Now independence was approaching for the colony, and the protection on which the Ngulu’s happy-go-lucky existence relied was in possible jeopardy. Few in numbers, rich in nothing but their infectious joy, their continued survival was in question. When the British arrived, before the birth of any living member of the tribe and therefore at a time which had no significance for them whatever, the Ngulu had been on the
point of extinction. More advanced tribes, such as the Luagabu, had been pushing into the arid southern zone where they then precariously lived, and the Ngulu had been forced into a nomadic hand-to-mouth and day-to-day survival. By sheer and fortunate chance they happened to be moving through an area of rich arable land when the British arrived and imposed frontiers on the expansion of the less primitive and more aggressive peoples.
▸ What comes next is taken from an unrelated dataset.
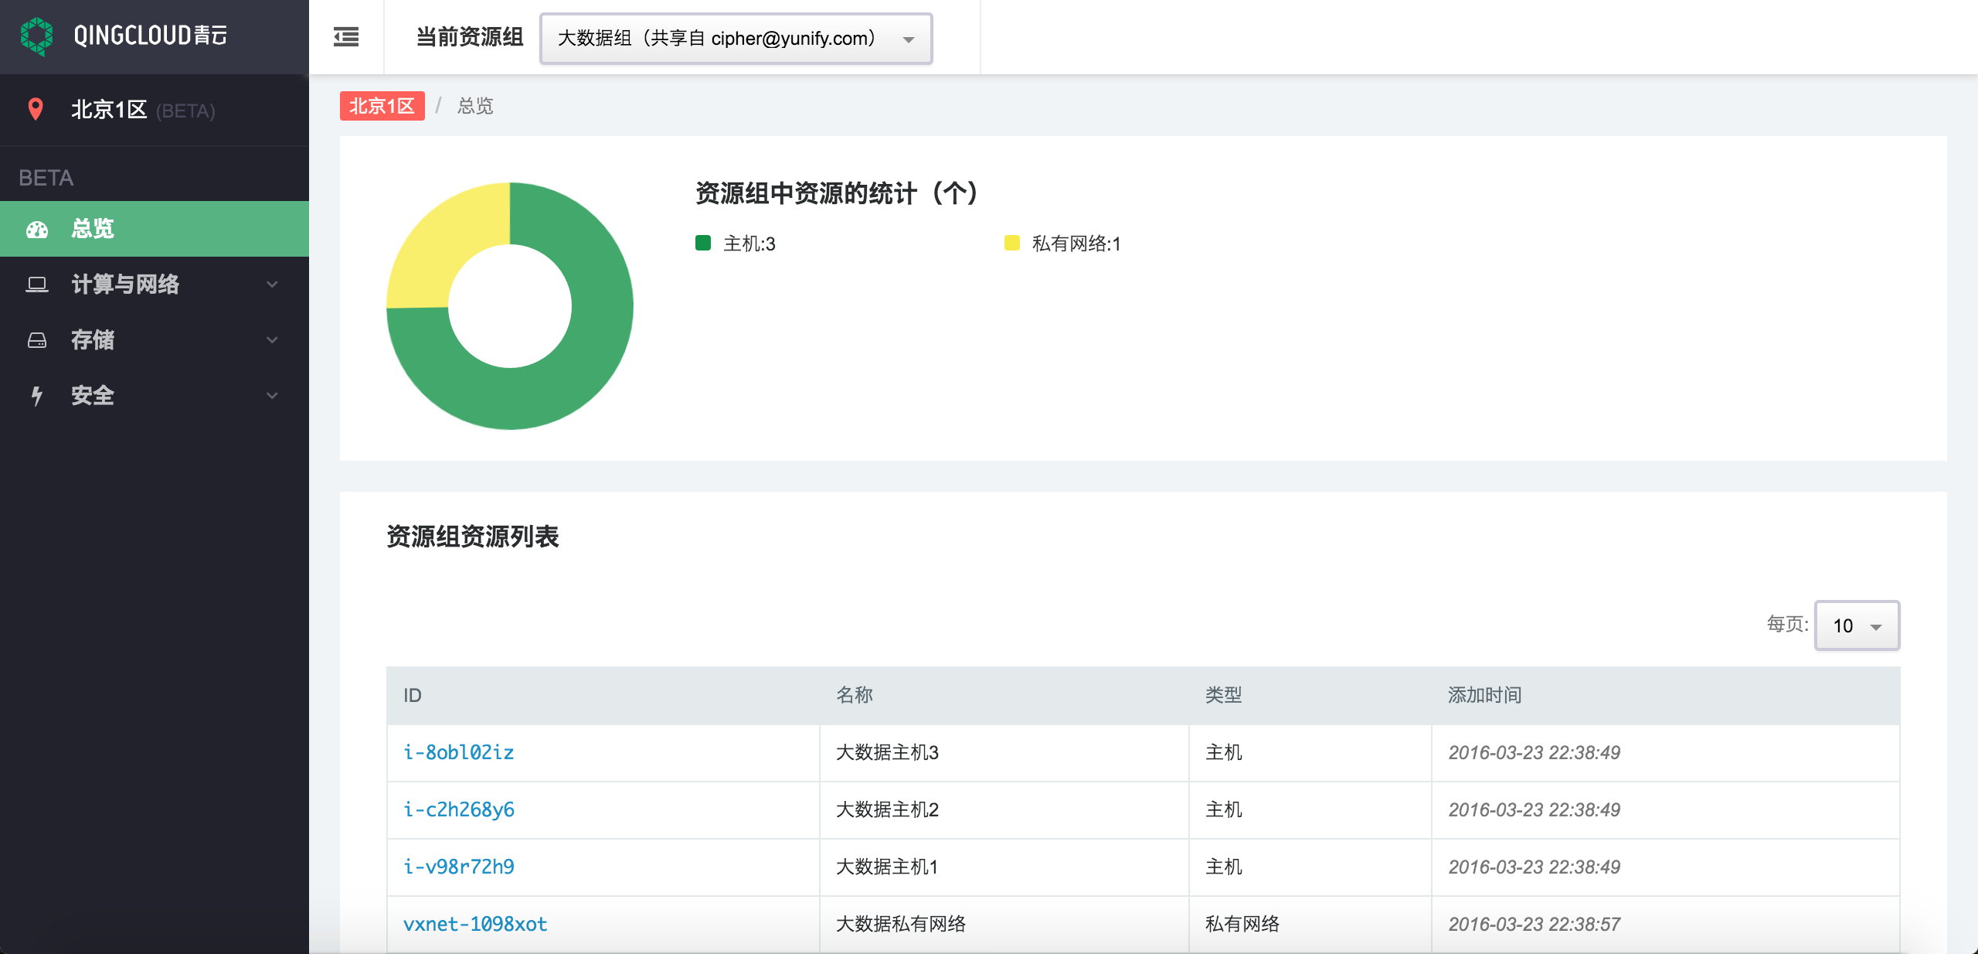
Task: Open the 每页 page size dropdown
Action: coord(1856,625)
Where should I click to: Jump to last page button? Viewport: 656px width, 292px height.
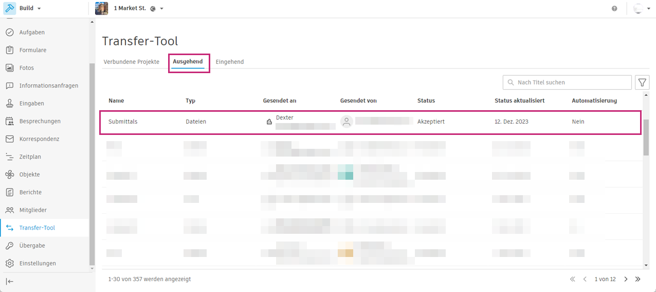pyautogui.click(x=637, y=279)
Boundaries drawn several hundred miles away by men who knew nothing of their previous life gave them a long stretch of the north bank of a reliable river and enough room for them to wander about, should they wish to do so. A basically sedentary people, they established themselves by the river, grew, without undue effort, enough of their rather unappetising beans and other vegetables for their purposes, and only travelled into their hinterland on their seasonal hunting trips. Thus coddled and cosseted by a historical accident and the British principles of fair play and justice (so alien to the conditions in which they and their enemies had previously lived), secure at last from their better-armed and more ambitious neighbours (who were incensed by the boundaries and had to be put down by a small but vigorous expeditionary force), they dawdled away their time most agreeably. And yet, despite these favourable conditions, the numbers of the tribe had not increased. There had been eight hundred and fourteen Ngulu in 1877, and now there were eight hundred and six. Of these, nearly half were over fifty and had to be considered old and unfit for work.
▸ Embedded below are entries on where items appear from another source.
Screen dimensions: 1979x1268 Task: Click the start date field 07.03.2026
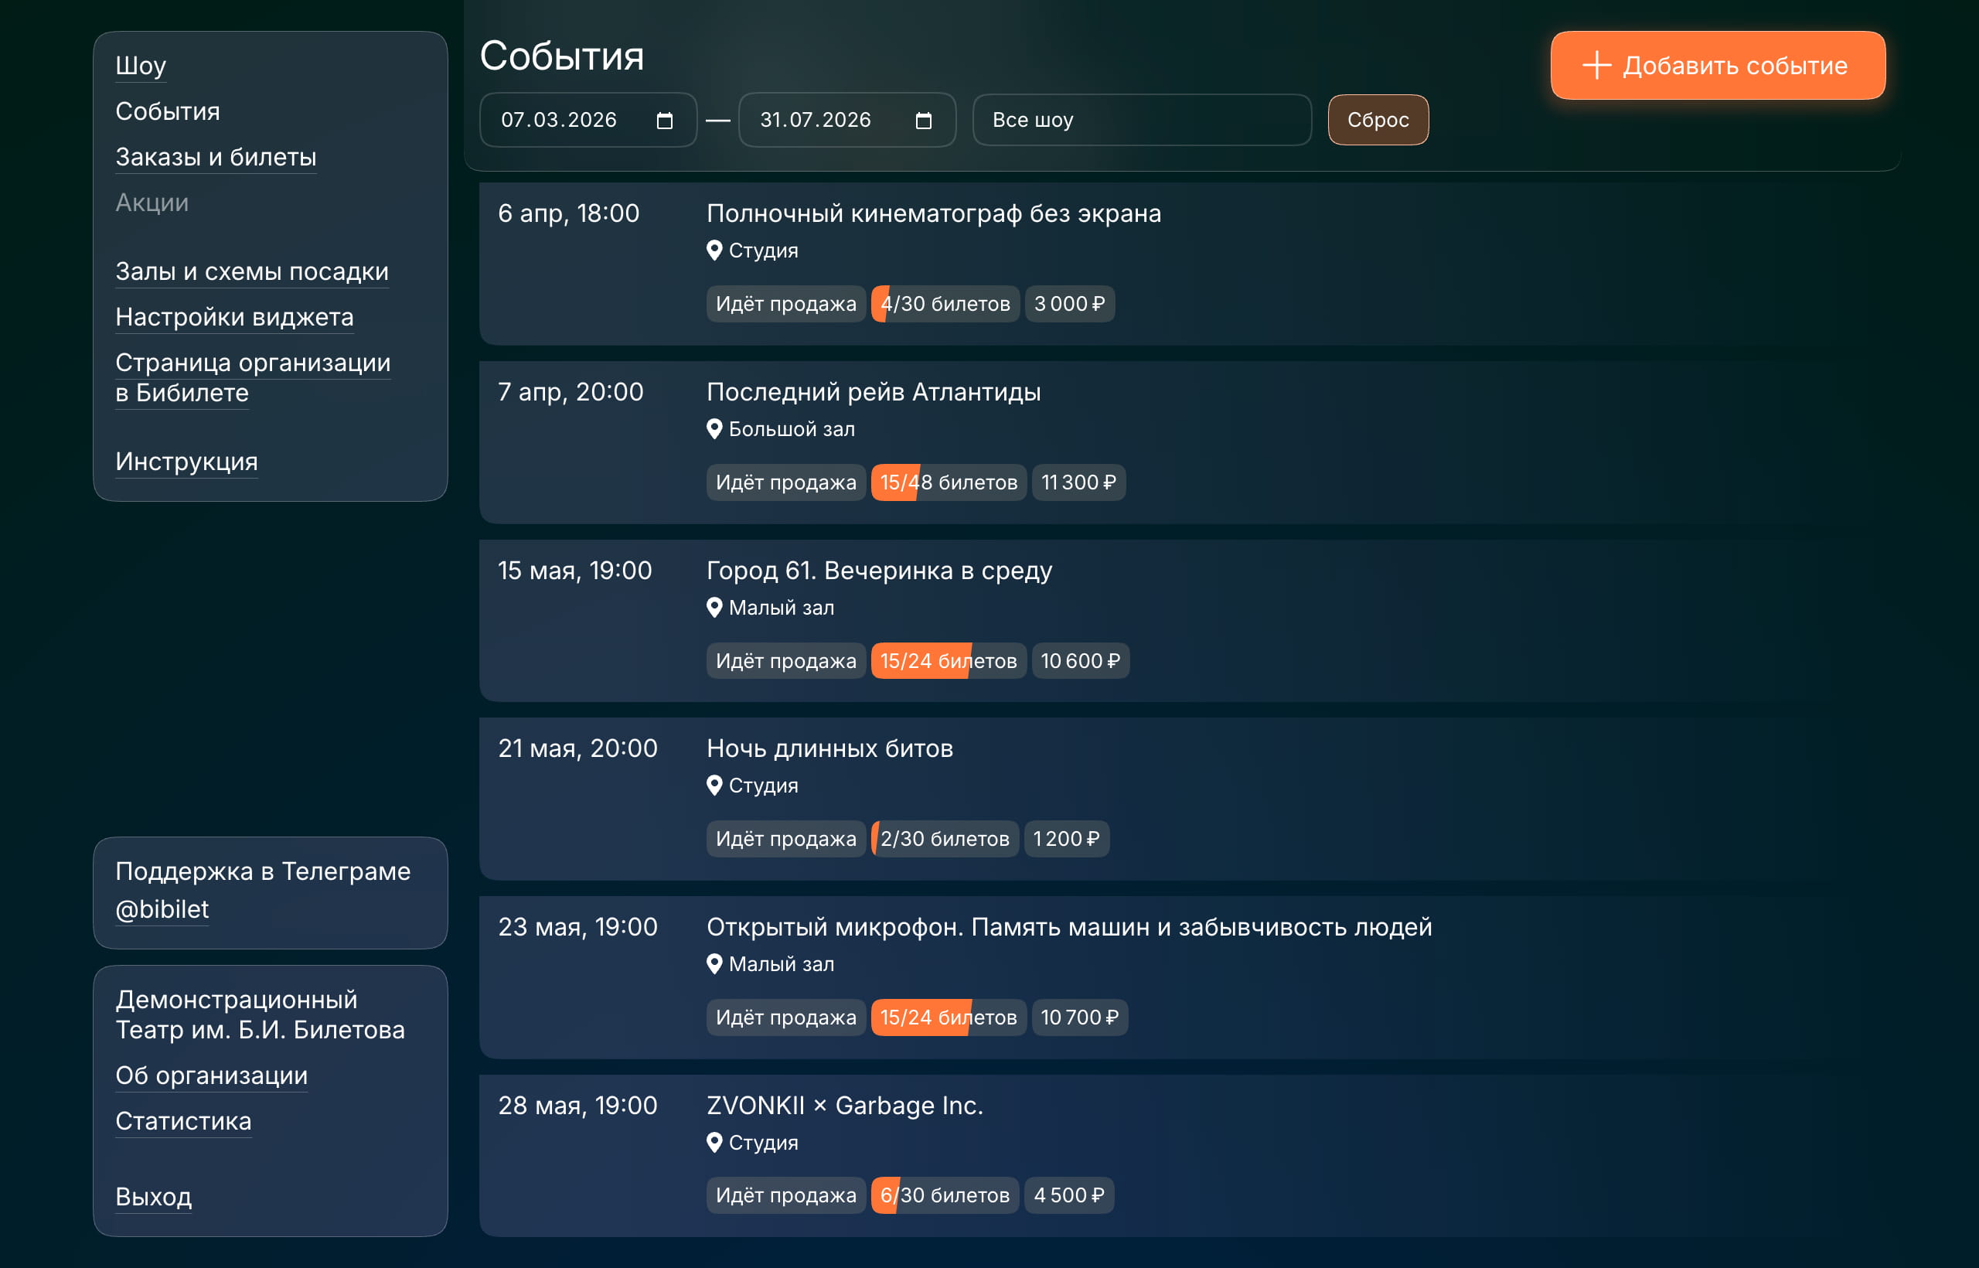(x=560, y=120)
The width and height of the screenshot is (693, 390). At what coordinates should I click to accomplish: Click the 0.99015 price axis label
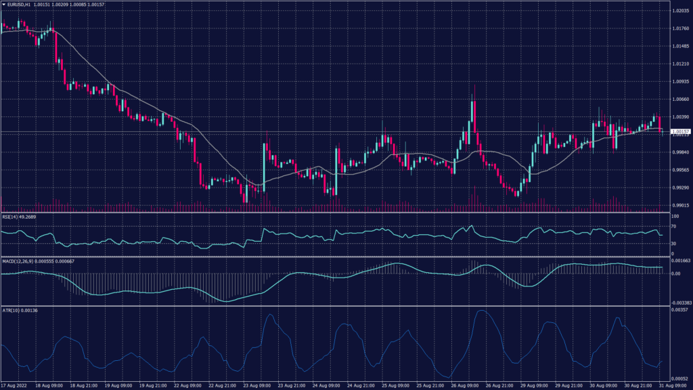click(x=679, y=205)
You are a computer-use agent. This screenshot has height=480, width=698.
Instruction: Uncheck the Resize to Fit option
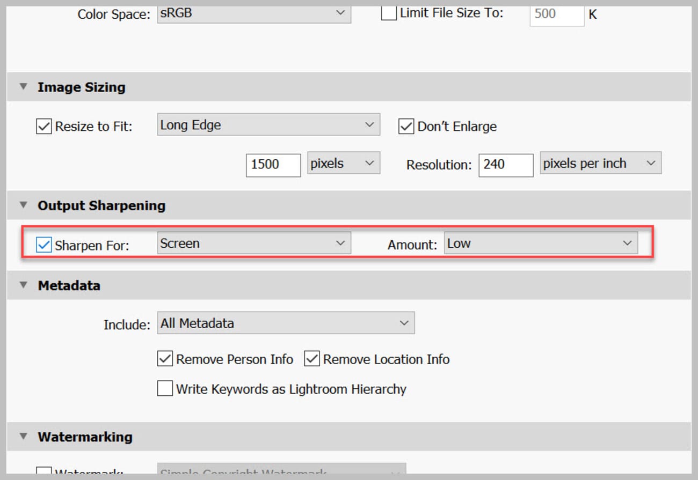[x=43, y=126]
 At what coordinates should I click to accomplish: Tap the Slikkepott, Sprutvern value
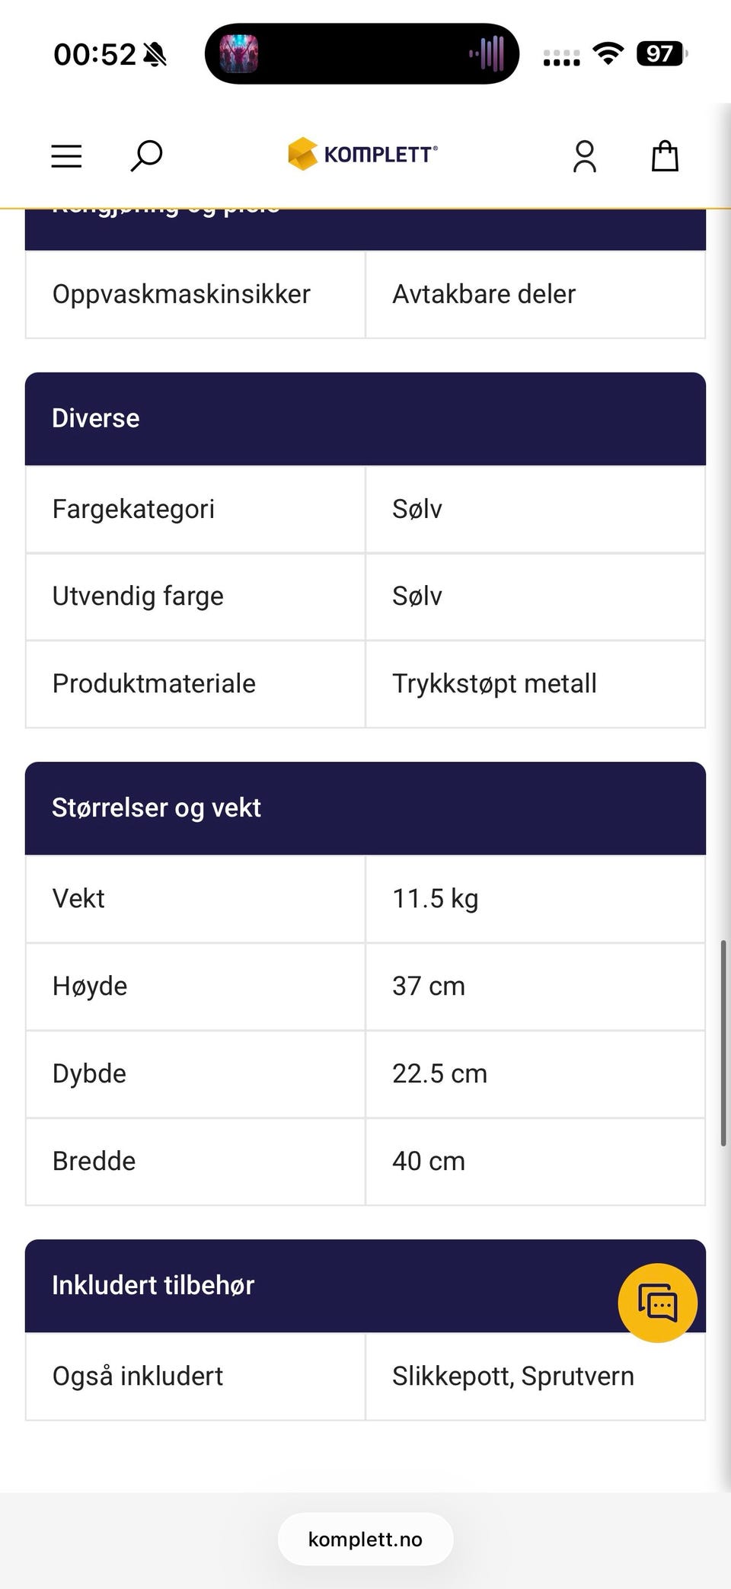512,1376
Shrieve believed that no matter what might happen to the Ngulu eventually, no matter if they did gradually die out, no matter if they should, probably, be considered an
anthropological
anomaly, they must continue to be granted the protection which enabled them to dawdle about their almost prehistoric business. He was absolutely clear about it: it was the duty, the pleasant duty, of the more advanced and the better equipped to aid the backward and primitive. Special safeguards should gladly be given to such people. We owe each other, he would say a little pompously, at least as much as we give ourselves.
Some demand more: they should be given more. No one questioned that Hugh Shrieve gave his all.